Double-Crested Cormorant

Phalacrocorax auritus
Range Map

The Double-Crested Cormorant is a versatile bird, and we find them in either salt or freshwater environs. During most of the year, the double crests that give this bird its name are not visible. Only during the breeding season do these features develop. When these birds build nests in trees, the accumulation of fecal matter can kill the tree.

I’ve seen abandoned structures such as derricks covered in nests of these birds to nest in. I’ve also found them nesting on the ground near tern colonies in San Diego’s South Bay.

Double-Crested Cormorants often live over 20 years, but they rarely breed until the age of three. Both parents share the duties of raising their young. In some regions, there is concern about overpopulation, and some communities have taken controversial measures to reduce their numbers.

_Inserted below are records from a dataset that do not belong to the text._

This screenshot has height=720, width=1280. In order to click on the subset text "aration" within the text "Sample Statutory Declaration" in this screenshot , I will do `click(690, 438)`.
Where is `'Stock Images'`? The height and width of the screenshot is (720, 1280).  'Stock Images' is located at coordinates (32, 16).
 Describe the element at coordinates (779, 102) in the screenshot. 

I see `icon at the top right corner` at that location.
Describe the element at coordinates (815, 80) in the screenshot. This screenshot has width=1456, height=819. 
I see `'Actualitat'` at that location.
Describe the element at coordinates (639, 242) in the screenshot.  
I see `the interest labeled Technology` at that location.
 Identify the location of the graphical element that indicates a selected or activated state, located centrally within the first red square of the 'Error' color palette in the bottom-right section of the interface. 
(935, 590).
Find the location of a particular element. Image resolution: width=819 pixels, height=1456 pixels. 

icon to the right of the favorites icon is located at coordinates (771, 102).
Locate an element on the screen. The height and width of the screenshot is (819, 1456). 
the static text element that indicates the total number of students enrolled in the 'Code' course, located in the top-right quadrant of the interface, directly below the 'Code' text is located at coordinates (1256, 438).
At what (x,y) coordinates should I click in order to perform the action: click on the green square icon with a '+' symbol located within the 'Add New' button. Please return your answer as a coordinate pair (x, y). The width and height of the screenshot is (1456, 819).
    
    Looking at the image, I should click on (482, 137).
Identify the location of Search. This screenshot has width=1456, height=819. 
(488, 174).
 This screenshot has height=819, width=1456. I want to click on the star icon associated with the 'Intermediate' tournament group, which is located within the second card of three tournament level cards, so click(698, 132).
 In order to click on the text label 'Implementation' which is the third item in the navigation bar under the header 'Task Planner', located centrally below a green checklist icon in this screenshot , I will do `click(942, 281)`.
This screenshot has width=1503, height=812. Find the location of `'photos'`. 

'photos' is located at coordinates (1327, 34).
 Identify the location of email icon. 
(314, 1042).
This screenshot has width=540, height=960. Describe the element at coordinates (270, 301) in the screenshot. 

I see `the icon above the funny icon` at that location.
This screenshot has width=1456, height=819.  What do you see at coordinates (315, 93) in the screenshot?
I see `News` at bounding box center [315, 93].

Science recognises five subspecies of this bird. Including winter, summer and migrations, we may find these birds across most of the interior of the North American continent from the prairie provinces of Canada to the Yucatan peninsula. And they are hearty enough to endure the elements of the Alaskan coast to the Aleutian Islands:

  • N. a. cincinatus breeds in Alaska and spends winters south to British Columbia.
  • N. a. albociliatus breeds along the Pacific Coast from British Columbia to Baja California and Sinaloa (Mexico), and sometimes as far east as New Mexico, Utah, and Montana.
  • N. a. auritus breeds in eastern and central North America. They migrate in winter from the mid-Atlantic Coast to the Gulf of Mexico.
  • N. a. floridanus lives in Florida and the Caribbean.
  • N. a. heuretus lives in the Bahamas.

In March 2021, while visiting the mouth of the Rio Grande at Boca Chica Beach, I watched a proper drama play out, that began with a Double-Crested Cormorant capturing a fish too big to swallow easily. A Neotropic Cormorant took an interest and began chasing its larger cousin. The game took to the air, and while the birds sailed overhead, I captured the excitement that ended when directly overhead, the larger bird narrowly escaped with his bounty while the smaller bird pressed and missed the theft by inches.